Here is my earlier post on Informatica transformations. You can find the list of interview questions for Data warehousing job.
1). What is data warehouse?
A data warehouse is the electronic storage of an Organization’s historical data for the purpose of analysis and reporting. According to Kimpball, a data warehouse should be subject-oriented, non-volatile, integrated, and time-variant.
Note here, Non-volatile means that the data once loaded in the warehouse will not get deleted later. Time-variant means the data will change with respect to time.
The above definition of data warehousing is typically considered as a “classical” definition. However, if you are interested, you may want to read the article – What is a data warehouse – A 101 guide to modern data warehousing – which opens up a broader definition of data warehousing.
2). What are the benefits of data warehouse?
A data warehouse helps to integrate data (see Data integration) and store them historically so that we can analyze different aspects of the business including, performance analysis, trend, prediction, etc. over a given time frame and use the result of our analysis to improve the efficiency of business processes.
3). Why Data Warehouse is used?
For a long time in the past and also even today, Data warehouses are built to facilitate reporting on different key business processes of an organization, known as KPI. Data warehouses also help to integrate data from different sources and show a single-point-of-truth values about the business measures.
A data warehouse can be further used for data mining which helps trend prediction, forecasts, pattern recognition, etc. Check this article to know more about data mining
4). What is the difference between OLTP and OLAP?
OLTP is a transaction system that collects business data. Whereas OLAP is the reporting and analysis system on that data.
OLTP systems are optimized for INSERT, UPDATE operations and therefore highly normalized. On the other hand, OLAP systems are deliberately denormalized for fast data retrieval through SELECT operations.
In a departmental shop, when we pay the prices at the check-out counter, the salesperson at the counter keys-in all the data into a “Point-Of-Sales” machine. That data is transaction data and the related system is an OLTP system.
On the other hand, the manager of the store might want to view a report on out-of-stock materials, so that he can place a purchase order for them. Such a report will come out from the OLAP system
5). What is data mart?
Data marts are generally designed for a single subject area. An organization may have data pertaining to different departments like Finance, HR, Marketing, etc. stored in a data warehouse and each department may have separate data marts. These data marts can be built on top of the data warehouse.
6). What is ER model?
The ER model is an entity-relationship model that is designed with the goal of normalizing the data.

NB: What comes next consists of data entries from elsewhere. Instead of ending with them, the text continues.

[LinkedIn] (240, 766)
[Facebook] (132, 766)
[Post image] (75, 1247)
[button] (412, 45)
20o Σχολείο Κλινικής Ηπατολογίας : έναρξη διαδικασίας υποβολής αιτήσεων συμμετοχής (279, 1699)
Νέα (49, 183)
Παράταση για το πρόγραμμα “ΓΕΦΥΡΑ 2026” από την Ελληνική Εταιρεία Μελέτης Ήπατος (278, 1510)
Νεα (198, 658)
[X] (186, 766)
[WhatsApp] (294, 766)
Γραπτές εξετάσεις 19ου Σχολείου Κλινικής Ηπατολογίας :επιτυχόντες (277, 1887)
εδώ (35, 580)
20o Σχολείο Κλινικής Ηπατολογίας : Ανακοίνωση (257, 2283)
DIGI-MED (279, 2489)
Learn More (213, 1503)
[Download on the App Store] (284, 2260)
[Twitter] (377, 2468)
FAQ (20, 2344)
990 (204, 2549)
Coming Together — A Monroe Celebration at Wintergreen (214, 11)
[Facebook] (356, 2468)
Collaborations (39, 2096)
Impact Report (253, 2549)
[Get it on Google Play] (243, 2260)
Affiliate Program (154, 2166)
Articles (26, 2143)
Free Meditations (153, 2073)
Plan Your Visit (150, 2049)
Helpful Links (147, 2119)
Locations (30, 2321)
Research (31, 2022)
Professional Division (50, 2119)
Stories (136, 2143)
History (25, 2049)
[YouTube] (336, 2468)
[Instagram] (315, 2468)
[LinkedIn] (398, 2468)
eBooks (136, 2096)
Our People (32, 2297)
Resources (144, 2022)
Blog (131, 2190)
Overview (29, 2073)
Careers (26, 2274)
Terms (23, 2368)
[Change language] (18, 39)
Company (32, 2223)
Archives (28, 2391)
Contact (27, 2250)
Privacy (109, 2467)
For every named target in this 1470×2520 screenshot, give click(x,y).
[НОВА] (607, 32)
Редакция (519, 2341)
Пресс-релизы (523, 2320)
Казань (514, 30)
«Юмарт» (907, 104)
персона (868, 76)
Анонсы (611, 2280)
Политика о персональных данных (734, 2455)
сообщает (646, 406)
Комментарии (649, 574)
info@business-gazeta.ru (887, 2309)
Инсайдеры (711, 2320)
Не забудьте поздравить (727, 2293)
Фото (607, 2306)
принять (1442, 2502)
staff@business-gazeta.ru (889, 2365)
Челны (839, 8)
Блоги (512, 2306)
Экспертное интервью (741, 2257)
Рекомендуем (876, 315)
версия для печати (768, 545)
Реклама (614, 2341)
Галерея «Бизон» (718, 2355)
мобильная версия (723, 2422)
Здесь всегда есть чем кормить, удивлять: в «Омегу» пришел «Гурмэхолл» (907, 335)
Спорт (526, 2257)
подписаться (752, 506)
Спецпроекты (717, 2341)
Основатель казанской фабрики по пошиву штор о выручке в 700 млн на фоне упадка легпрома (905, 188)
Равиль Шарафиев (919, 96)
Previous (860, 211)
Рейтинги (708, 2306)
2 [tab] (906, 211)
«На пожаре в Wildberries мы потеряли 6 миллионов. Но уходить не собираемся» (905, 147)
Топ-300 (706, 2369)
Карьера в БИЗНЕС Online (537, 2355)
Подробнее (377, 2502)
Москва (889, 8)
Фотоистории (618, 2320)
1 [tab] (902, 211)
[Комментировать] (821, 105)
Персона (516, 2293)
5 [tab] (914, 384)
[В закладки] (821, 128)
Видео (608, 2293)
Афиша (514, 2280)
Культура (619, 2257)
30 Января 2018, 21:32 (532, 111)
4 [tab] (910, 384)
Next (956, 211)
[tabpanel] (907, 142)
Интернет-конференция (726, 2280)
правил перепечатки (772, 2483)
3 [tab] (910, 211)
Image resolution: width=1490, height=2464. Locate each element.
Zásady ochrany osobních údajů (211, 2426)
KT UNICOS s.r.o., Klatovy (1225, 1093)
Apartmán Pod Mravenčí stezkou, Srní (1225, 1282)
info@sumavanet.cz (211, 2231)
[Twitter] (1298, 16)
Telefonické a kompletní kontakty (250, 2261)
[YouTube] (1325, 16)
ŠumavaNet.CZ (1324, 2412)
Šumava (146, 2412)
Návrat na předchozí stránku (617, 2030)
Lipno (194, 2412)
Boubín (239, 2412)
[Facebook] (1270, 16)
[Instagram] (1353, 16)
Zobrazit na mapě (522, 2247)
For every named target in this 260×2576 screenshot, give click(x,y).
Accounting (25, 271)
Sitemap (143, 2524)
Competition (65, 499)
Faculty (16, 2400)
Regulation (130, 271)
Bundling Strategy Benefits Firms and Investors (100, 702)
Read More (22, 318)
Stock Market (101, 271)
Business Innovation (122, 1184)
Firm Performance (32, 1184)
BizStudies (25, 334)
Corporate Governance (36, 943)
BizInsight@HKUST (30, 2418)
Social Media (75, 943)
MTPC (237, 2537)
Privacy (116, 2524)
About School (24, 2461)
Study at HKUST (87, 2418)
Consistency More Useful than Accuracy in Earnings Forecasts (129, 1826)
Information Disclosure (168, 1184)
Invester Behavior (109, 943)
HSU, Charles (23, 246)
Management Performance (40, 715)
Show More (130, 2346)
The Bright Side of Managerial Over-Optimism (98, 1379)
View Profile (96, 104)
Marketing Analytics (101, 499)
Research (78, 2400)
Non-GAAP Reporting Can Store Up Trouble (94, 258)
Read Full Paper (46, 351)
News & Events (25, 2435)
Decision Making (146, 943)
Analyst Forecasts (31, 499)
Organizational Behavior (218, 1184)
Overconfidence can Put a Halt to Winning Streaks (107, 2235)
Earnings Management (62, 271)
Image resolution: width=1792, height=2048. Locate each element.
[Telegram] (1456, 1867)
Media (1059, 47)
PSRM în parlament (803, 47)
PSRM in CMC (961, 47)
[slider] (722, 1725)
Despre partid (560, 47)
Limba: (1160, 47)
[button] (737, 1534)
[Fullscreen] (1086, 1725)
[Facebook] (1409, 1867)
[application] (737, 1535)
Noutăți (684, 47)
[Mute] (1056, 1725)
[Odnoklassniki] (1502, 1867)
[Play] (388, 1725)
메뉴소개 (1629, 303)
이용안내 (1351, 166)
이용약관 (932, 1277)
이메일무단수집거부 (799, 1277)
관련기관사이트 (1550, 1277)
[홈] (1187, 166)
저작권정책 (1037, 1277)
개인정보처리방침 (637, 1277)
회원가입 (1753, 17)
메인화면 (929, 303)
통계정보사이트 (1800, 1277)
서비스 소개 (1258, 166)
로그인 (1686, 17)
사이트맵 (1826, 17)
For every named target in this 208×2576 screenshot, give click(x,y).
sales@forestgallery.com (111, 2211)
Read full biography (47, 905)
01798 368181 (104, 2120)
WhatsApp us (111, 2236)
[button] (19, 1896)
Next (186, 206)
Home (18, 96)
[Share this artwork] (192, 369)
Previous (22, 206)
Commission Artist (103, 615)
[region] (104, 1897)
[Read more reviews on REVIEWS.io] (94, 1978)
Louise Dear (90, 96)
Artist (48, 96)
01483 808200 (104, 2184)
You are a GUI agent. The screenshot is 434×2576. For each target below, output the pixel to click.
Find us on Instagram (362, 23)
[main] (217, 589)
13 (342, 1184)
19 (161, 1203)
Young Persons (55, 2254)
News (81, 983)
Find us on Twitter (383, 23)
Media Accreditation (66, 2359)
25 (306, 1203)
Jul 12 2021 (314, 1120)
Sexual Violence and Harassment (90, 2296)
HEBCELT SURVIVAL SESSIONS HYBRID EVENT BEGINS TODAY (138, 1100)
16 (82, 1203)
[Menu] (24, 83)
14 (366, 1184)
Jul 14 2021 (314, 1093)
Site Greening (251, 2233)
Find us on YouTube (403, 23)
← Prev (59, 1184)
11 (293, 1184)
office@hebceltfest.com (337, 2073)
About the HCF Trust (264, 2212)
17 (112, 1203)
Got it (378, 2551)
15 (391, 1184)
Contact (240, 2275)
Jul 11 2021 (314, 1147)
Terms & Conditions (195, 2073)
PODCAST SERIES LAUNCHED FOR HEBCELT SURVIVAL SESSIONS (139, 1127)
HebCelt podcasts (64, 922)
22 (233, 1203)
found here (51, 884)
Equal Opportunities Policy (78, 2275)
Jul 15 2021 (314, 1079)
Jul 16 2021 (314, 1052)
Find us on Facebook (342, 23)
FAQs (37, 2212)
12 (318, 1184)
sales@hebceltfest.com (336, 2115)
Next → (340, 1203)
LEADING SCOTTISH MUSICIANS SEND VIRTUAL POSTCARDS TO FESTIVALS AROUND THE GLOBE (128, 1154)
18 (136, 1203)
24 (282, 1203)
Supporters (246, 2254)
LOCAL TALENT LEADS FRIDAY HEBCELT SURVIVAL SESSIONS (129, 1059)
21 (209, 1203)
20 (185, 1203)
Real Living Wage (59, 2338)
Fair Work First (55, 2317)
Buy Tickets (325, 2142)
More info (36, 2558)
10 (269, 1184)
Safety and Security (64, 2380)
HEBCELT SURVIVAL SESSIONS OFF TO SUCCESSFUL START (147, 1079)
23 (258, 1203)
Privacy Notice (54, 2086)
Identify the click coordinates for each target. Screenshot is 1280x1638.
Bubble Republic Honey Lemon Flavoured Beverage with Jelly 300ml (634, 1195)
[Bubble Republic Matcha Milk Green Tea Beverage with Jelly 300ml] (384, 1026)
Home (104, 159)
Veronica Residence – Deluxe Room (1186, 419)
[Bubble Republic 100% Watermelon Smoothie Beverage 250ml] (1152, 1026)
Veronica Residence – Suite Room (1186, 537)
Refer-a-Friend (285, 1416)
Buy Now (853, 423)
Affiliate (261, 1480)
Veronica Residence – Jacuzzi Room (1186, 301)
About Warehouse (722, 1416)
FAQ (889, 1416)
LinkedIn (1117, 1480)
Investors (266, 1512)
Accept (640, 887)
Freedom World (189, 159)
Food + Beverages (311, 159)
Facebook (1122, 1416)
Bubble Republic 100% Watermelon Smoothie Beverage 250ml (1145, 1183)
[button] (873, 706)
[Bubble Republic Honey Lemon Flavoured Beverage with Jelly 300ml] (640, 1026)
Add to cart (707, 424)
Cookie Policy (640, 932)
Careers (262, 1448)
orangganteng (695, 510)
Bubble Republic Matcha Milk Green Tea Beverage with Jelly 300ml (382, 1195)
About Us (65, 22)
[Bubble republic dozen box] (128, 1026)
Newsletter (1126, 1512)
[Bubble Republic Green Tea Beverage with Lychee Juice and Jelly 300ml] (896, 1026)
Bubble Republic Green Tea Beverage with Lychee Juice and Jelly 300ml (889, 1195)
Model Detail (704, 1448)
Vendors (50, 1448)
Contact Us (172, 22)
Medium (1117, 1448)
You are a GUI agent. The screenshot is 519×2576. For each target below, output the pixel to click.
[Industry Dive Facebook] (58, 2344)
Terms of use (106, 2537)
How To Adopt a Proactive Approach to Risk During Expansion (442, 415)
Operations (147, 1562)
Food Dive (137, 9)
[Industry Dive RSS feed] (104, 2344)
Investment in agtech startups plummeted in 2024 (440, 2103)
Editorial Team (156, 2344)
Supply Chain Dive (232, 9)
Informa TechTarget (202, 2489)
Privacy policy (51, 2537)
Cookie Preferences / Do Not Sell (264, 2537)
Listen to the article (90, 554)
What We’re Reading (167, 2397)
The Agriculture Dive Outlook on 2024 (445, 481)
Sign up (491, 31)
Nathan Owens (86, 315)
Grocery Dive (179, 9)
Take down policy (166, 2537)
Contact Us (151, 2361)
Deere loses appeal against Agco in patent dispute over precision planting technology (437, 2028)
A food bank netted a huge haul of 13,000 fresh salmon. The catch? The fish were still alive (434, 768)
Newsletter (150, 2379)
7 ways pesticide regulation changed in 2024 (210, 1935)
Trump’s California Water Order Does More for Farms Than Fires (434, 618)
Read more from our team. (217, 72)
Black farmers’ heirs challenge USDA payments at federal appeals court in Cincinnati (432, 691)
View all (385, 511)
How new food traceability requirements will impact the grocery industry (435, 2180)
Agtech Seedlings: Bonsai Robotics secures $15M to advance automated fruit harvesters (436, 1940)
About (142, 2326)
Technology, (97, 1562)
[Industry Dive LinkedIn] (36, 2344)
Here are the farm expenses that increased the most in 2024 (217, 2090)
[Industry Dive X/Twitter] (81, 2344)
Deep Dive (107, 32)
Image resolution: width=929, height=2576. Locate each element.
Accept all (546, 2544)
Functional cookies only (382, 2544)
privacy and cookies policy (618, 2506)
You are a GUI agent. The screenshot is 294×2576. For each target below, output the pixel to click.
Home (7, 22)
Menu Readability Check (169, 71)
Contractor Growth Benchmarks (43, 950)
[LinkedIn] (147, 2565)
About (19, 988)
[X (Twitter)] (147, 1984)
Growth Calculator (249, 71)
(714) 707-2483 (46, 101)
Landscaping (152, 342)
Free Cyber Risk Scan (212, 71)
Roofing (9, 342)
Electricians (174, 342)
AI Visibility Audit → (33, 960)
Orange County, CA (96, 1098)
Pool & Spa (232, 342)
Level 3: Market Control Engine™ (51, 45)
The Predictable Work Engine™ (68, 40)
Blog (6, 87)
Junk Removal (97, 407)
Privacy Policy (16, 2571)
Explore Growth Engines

7). What is Dimensional Modeling?
The Dimensional model consists of dimension and fact tables. Fact tables store different transactional measurements and the foreign keys from dimension tables that qualify the data. The goal of the Dimensional model is not to achieve a high degree of normalization but to facilitate easy and faster data retrieval.
8). What is dimension?
A dimension is something that qualifies as a quantity (measure). If I just say… “20kg”, it does not mean anything. But 20kg of Rice (Product) is sold to Ramesh (customer) on 5th April (date), which gives a meaningful sense. These products, customers,s, and dates are some dimension that qualified the measure. Dimensions are mutually independent. Technically speaking, a dimension is a data element that categorizes each item in a data set into non-overlapping regions.